Yep, I looked at them, but they just didn't fit my needs. I tried hard to make the case for some of them, but in the end I couldn't. I'm a stick to my guns sort of guy and once my mind is made up, I'll try real hard to pull things off. I wanted the multi position switches of feed, spindle control and rapid feed rate control. And toggle switches for some functions. The toggle switches didn't turn out as I had envisioned them working though the modbus. They send the signal, then that's done with. So if the switch is left in the on state, turning them off does nothing. They have to be triggered again to cancel the function. But most of the switches in that case are momentary and have an led to show the status of the function.

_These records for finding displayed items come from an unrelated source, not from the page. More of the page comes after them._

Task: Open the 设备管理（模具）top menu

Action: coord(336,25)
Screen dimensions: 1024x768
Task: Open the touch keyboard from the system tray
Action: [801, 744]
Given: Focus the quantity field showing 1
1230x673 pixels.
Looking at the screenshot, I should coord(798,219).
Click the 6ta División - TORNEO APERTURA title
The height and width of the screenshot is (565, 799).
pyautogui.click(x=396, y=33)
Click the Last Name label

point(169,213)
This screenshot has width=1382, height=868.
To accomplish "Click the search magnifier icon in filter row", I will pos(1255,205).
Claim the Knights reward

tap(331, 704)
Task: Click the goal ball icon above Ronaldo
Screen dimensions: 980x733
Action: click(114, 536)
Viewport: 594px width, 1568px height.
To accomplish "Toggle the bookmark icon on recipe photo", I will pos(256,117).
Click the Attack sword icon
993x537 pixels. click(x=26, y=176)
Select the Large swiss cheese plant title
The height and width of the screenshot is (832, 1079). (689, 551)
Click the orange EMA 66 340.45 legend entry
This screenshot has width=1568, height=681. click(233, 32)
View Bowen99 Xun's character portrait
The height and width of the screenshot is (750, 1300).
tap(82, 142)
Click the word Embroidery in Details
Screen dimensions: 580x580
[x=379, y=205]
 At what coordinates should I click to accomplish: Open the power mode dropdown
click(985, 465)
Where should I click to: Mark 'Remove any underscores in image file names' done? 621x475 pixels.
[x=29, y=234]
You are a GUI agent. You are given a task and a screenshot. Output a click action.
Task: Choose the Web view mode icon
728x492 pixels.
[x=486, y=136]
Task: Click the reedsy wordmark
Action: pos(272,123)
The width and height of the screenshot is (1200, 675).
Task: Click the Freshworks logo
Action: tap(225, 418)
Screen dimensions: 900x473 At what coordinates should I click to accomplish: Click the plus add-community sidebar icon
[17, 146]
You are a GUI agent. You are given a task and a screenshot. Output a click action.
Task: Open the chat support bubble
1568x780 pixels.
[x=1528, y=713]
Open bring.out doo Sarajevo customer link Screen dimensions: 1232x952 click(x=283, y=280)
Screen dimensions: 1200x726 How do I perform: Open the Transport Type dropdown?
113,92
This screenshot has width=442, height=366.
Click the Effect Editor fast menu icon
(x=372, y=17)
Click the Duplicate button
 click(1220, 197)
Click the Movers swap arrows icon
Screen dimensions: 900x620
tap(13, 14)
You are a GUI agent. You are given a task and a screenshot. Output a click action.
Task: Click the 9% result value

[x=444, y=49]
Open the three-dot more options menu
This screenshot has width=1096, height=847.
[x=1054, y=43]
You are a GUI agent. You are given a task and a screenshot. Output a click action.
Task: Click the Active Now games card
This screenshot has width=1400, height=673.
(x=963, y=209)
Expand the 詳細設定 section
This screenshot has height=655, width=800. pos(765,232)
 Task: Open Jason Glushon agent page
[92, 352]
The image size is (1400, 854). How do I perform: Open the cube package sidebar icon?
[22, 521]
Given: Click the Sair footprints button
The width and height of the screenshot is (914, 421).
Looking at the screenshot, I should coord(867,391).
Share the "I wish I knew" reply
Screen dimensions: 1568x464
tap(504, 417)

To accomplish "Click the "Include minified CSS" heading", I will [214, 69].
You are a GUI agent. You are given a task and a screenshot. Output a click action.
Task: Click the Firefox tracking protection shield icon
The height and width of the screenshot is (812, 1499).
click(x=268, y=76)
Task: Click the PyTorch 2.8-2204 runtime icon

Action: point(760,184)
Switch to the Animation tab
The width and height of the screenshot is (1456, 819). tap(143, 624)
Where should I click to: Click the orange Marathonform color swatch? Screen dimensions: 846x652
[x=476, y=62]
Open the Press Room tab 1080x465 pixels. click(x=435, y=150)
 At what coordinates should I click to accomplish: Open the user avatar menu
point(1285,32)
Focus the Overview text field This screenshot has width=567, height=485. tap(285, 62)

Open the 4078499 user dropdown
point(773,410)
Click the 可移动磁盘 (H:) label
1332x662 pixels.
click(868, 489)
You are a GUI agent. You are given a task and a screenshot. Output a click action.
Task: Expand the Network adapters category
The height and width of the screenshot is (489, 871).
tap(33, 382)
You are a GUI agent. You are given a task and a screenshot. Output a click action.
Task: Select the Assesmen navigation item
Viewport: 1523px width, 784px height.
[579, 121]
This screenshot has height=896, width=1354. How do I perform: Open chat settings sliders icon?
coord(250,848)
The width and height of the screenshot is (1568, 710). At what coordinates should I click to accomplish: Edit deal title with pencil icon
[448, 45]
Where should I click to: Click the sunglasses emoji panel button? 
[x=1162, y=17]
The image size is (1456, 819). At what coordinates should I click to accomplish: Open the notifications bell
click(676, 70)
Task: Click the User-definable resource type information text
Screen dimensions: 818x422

The programming of the modbus at first seems daunting. I'm a retired cam guy and cnc programmer with many years experience. But not a ladder logic or basic programmer. So I wasn't real sure of things. But what I was thinking that with Mach brains, all I needed was to have the various brains sit there waiting for a pin on the modbus to go high or go low and respond in kind. And that's exactly how it worked out. A switch drives the state of a pin, Mach brains respond and maybe lights an led back through the modbus along with starting some action in Mach. The E-Stop, light switch and coolant switches all go direct to the control cabinet, not through the modbus.
I'm not sure I know what the difference is between TCP and Serial modbus. I set my connection up as Serial as shown in the Cubloc and Mach manuals. The biggest problem I had was with an undocumented require dstatement in the Cubloc file for that particular base and chip combo. And it seemed at the time I was the only guy trying to use the combo with Mach. So the comments by the guys I was asking was basically "what's your problem?" Went round and round with Comfile trying to get the board to talk to Mach. Then I found a statement by a prior employee of Comfile to an end user in their defunct forum. Added that in and it was talking to Mach. Then off to finish the Mach brains.
I'm happy with the whole setup and love the hard switches to control Mach. I wished I had done it long before I finally got around to doing it.